Operator's convergence

#1

Post by Papapetros Vaggelis »

Let \(\displaystyle{\left(X,||\cdot\||\right)}\) be a \(\displaystyle{\rm{Banach}}\) space and \(\displaystyle{T:X\longrightarrow X}\)


be a continuous linear operator, that is \(\displaystyle{T\in\mathbb{B}\,(X,X)}\), and also

\(\displaystyle{||T||=\sup\,\left\{||T(x)||\in\mathbb{R}: x\in X\,,||x||\leq 1\right\}<1}\) .

Prove that \(\displaystyle{Id_{X}-T\in\mathbb{B}\,(X,X)}\) and \(\displaystyle{\left(Id_{X}-T\right)^{-1}=\sum_{n=0}^{\infty}T^{n}}\), where


\(\displaystyle{T^{0}=Id_{X}\,\,,T^{n}=T\circ T^{n-1}\,,n\geq 1}\) .
Papapetros Vaggelis
Community Team
Posts: 426
Joined: Mon Nov 09, 2015 1:52 pm

Re: Operator's convergence

#2

Post by Papapetros Vaggelis »

We give a solution:

1st Note

Since the normed space \(\displaystyle{\left(X,||\cdot||\right)}\) is a \(\displaystyle{\rm{Banach}}\) space, we have that the

normed space \(\displaystyle{\left(\mathbb{B}(X,X),||\cdot||\right)}\) is also a \(\displaystyle{\rm{Banach}}\) space. So, the series

\(\displaystyle{\sum_{n=0}^{\infty}T^{n}}\) in this space converges if, and only if, converges absolutely. This holds since :

\(\displaystyle{||T^{n}||\leq ||T||^{n}\, \;\;\forall\,n\in\mathbb{N}\cup\left\{0\right\}}\) and

\(\displaystyle{\sum_{n=0}^{\infty}||T||^{n}=\dfrac{1}{1-||T||}}\) because \(\displaystyle{||T||<1}\).

Therefore, \(\displaystyle{\sum_{n=0}^{\infty}T^{n}=\lim_{n\to +\infty}\,\sum_{k=0}^{n}T^{k}}\) .

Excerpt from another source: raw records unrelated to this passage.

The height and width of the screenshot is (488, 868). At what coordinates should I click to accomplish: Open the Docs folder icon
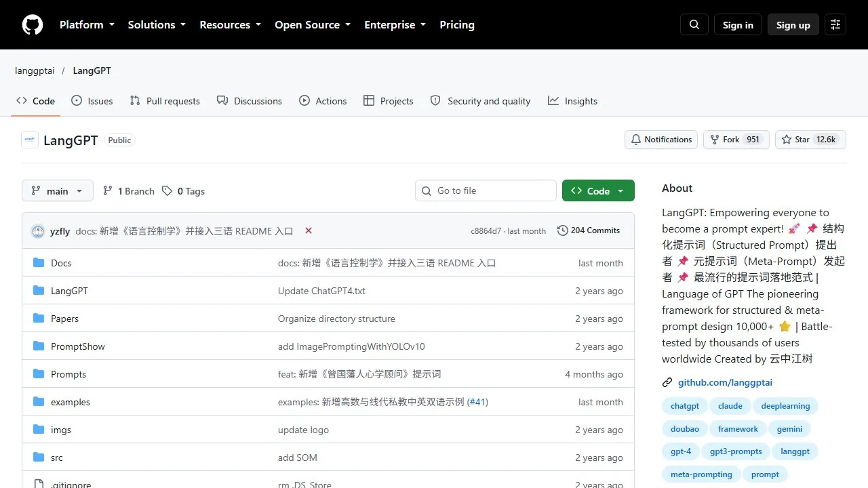[39, 263]
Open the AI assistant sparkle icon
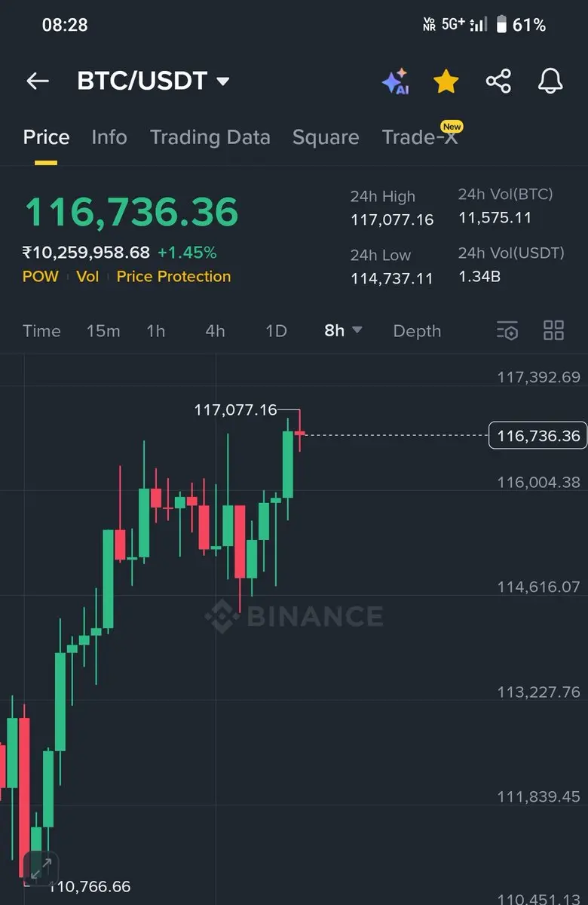The image size is (588, 905). (395, 81)
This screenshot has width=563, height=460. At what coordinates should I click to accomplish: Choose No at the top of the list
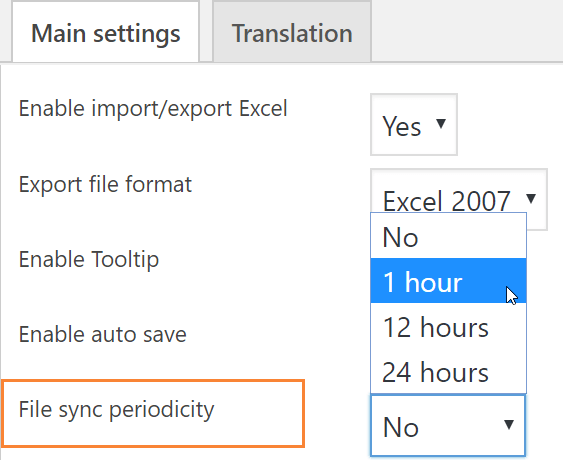[448, 236]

Also, \(\displaystyle{T\neq Id_{X}}\). Indeed, if \(\displaystyle{T=Id_{X}}\), then \(\displaystyle{||T||=1}\), a contradiction, and

\(\displaystyle{||Id_{X}-T||>0}\) .

2nd Note

Since \(\displaystyle{Id_{X}\,,T\in\mathbb{B}(X,X)}\) and \(\displaystyle{\left(\mathbb{B}(X,X),+,\cdot\right)}\) is a vector space, we get \(\displaystyle{Id_{X}-T\in\mathbb{B}(X,X)}\) .

3rd Note

\(\displaystyle{\bullet,n=0}\): \( \displaystyle {\left(Id_{X}-T\right)\circ \sum_{k=0}^{0}T^{k}=\left(Id_{X}-T\right)\circ Id_{X}=Id_{X}-T^{1}=\sum_{k=0}^{0}T^{k}\circ \left(Id_{X}-T\right)}\)

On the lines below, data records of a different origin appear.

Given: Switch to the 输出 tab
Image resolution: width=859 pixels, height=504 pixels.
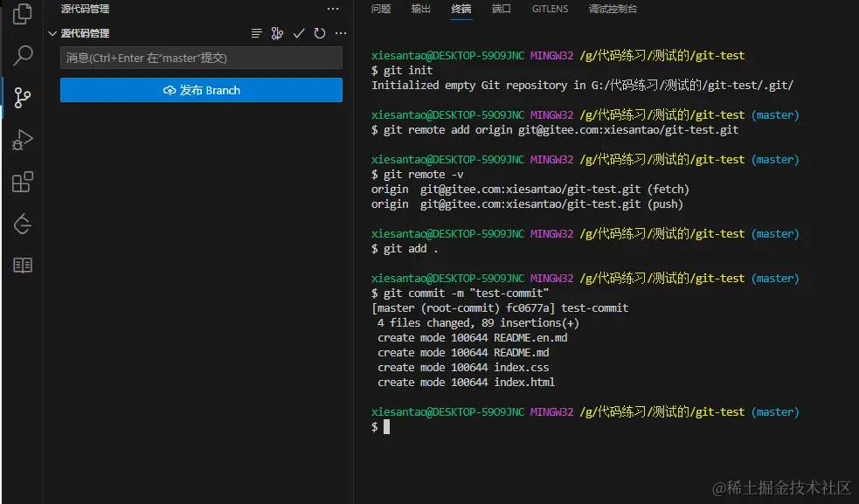Looking at the screenshot, I should coord(421,9).
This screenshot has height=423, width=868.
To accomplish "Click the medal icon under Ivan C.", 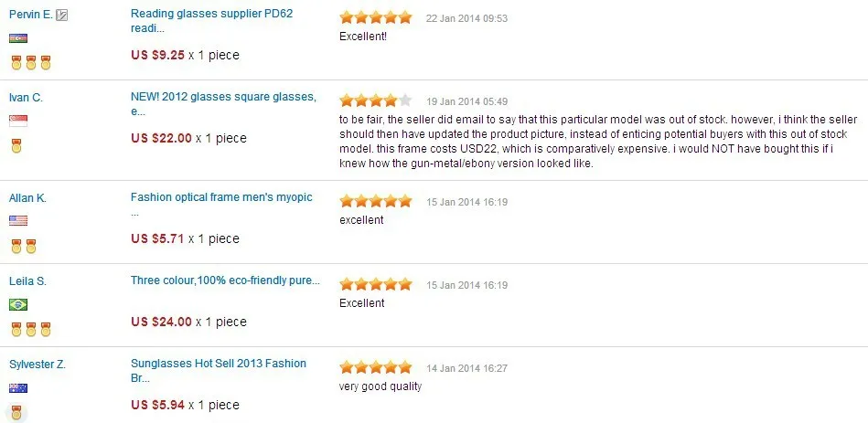I will pos(16,146).
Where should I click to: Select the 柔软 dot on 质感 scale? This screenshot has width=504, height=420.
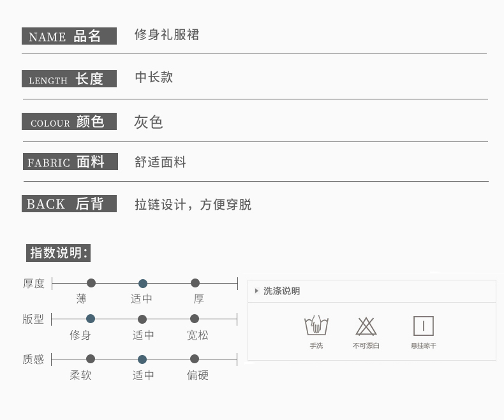coord(91,359)
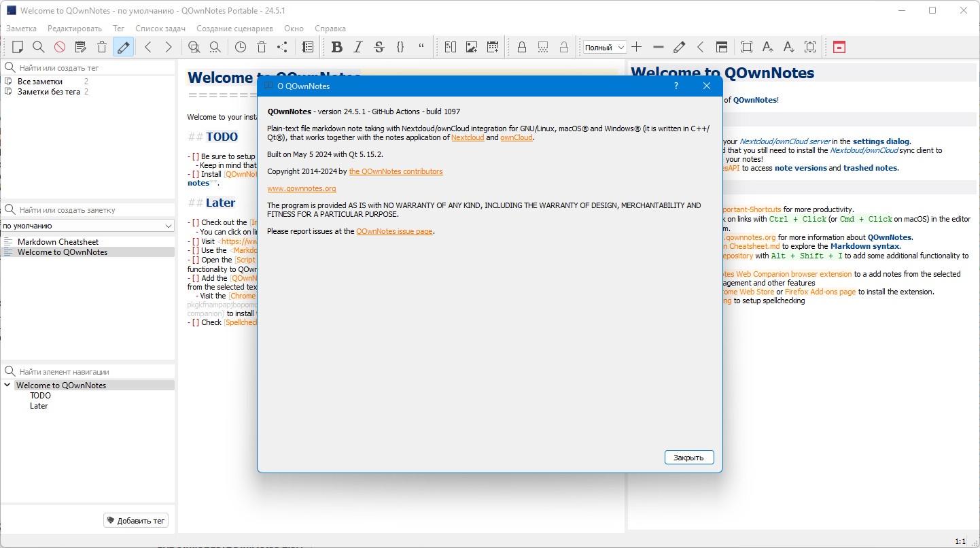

Suppose that\(\displaystyle{\left(Id_{X}-T\right)\circ \sum_{k=0}^{n}T^{k}=I-T^{n+1}=\sum_{k=0}^{n}T^{k}\circ \left(Id_{X}-T\right)\,\,(\ast)}\) for some \( \displaystyle{n\in\mathbb{N}\cup\left\{0 \right\}} \).

\(\displaystyle{\bullet\,n\to n+1}\) :

\(\displaystyle{\begin{aligned} \left(Id_{X}-T\right)\circ \sum_{k=0}^{n+1}T^{k}&=\left(Id_{X}-T\right)\circ\left(\sum_{k=0}^{n}T^{k}+T^{n+1}\right)\\&=\left(Id_{X}-T\right)\circ \sum_{k=0}^{n}T^{k}+\left(Id_{X}-T\right)\circ T^{n+1}\\&\stackrel{(\ast)}{=}\left(I-T^{n+1}\right)+Id_{X}\circ T^{n+1}-T^{n+2}\\&=I-T^{n+2}\end{aligned}}\)

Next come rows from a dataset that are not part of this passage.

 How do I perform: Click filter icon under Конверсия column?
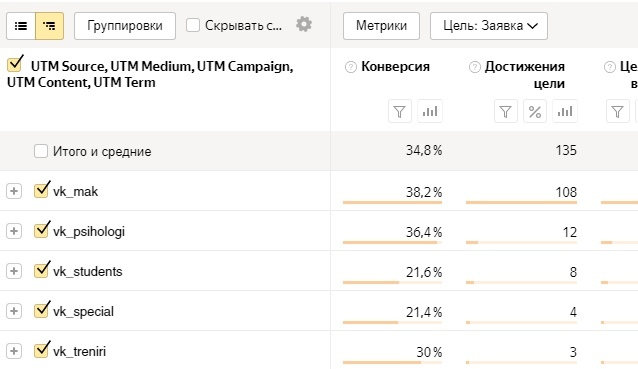[x=400, y=111]
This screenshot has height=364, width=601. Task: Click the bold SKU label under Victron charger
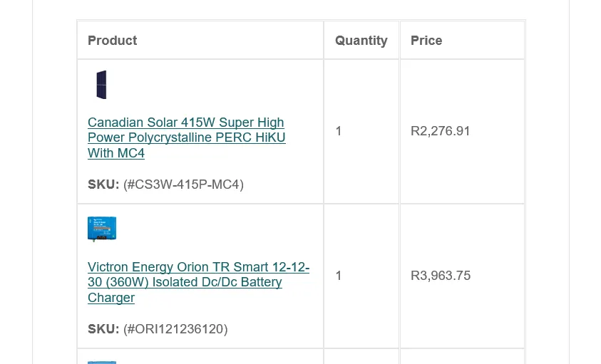[103, 329]
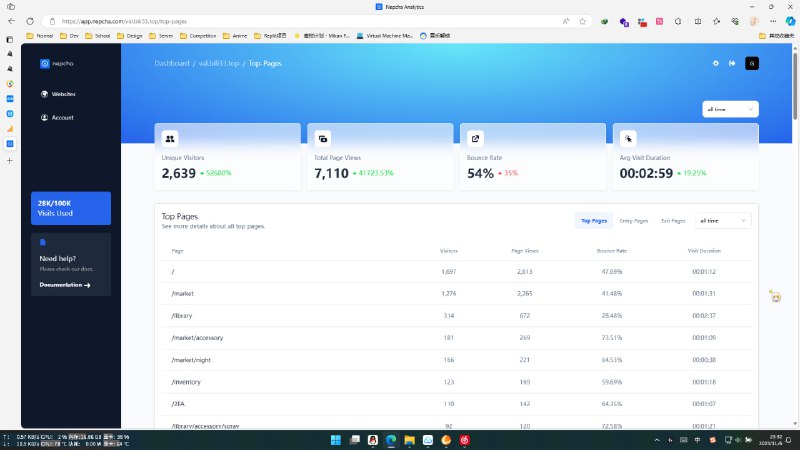Switch to the Exit Pages tab

(x=673, y=220)
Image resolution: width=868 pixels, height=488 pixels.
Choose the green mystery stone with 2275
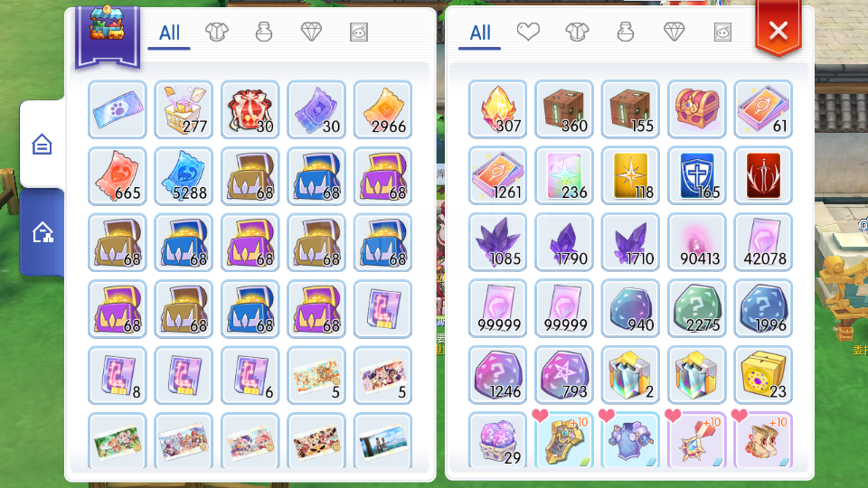[x=697, y=308]
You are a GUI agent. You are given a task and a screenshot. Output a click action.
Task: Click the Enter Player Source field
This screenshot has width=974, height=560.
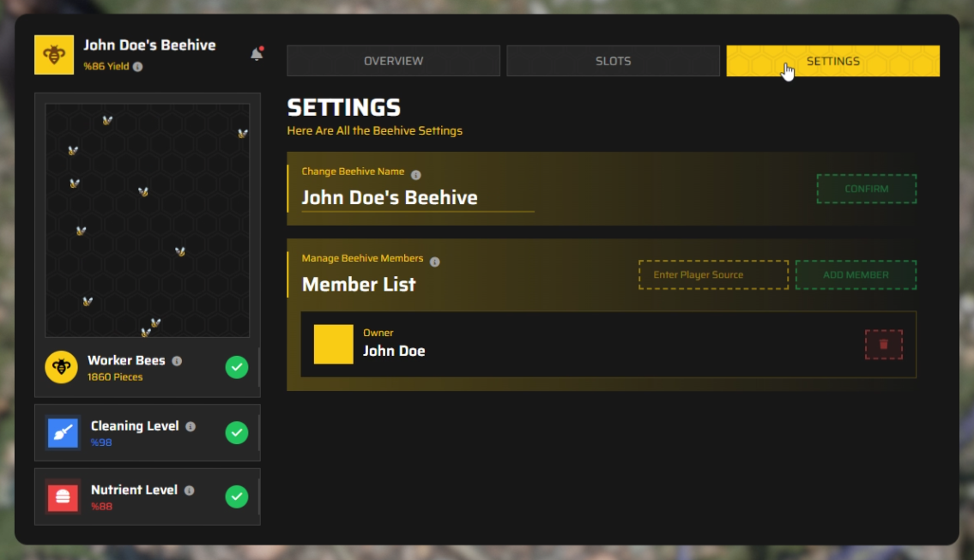(x=713, y=274)
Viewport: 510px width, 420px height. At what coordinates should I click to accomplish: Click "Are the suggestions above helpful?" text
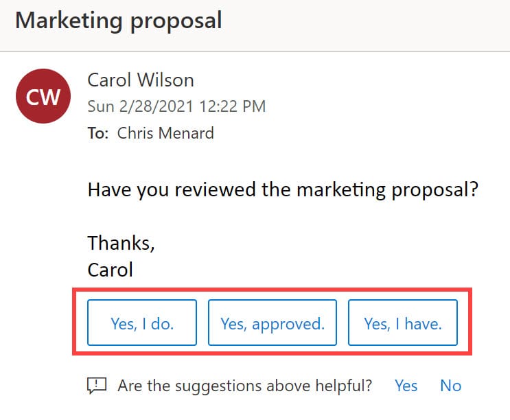tap(245, 386)
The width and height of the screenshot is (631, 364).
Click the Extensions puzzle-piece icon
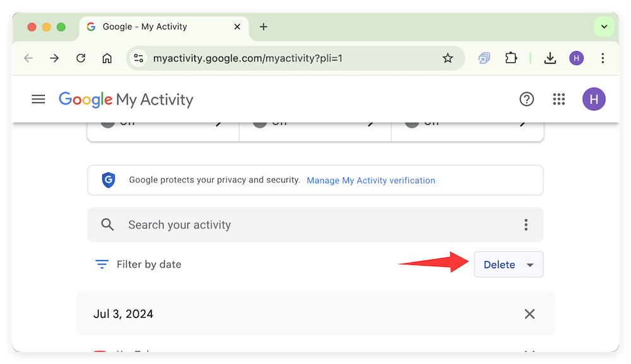(510, 57)
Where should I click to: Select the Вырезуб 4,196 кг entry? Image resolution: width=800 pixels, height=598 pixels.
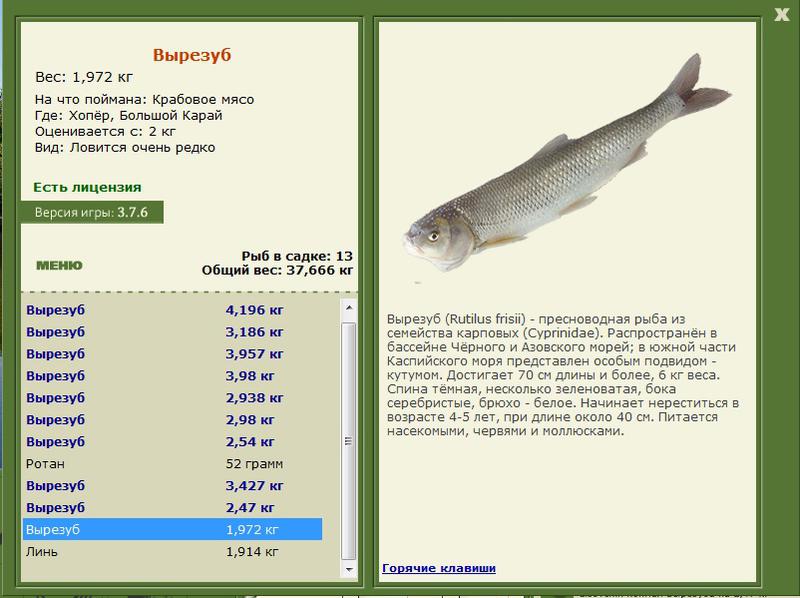click(x=172, y=310)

Similarly, \(\displaystyle{\sum_{k=0}^{n+1}T^{k}\circ \left(Id_{X}-T\right)=I-T^{n+2}}\). So, by induction we have that

\(\displaystyle{\left(Id_{X}-T\right)\circ \sum_{k=0}^{n}T^{k}=I-T^{n+1}=\sum_{k=0}^{n}T^{k}\circ \left(Id_{X}-T\right)\,\,(I)\,\,,\forall\,n\in\mathbb{N}\cup\left\{0\right\}}\).

4th Note

Let \(\displaystyle{\epsilon>0}\). Since \(\displaystyle{||T||^{n+1}\to 0\,\,,n\to +\infty}\), there is \(\displaystyle{n_{0}\in\mathbb{N}}\) such that

\(\displaystyle{\left|||T||^{n+1}-0\right|=||T||^{n+1}<\epsilon}\) for every \(\displaystyle{n\geq n_{0}}\) .

So, for every \(\displaystyle{n\geq n_{0}}\) we have that

\(\displaystyle{||Id_{X}-T^{n+1}-Id_{X}||=||T^{n+1}||\leq ||T||^{n+1}<\epsilon}\), so: \(\displaystyle{Id_{X}-T^{n+1}\to Id_{X}}\).

5th Note

Let \(\displaystyle{\epsilon>0}\). For the positive number \(\displaystyle{\dfrac{\epsilon}{||Id_{X}-T||}}\), there is \(\displaystyle{n_{0}\in\mathbb{N}}\)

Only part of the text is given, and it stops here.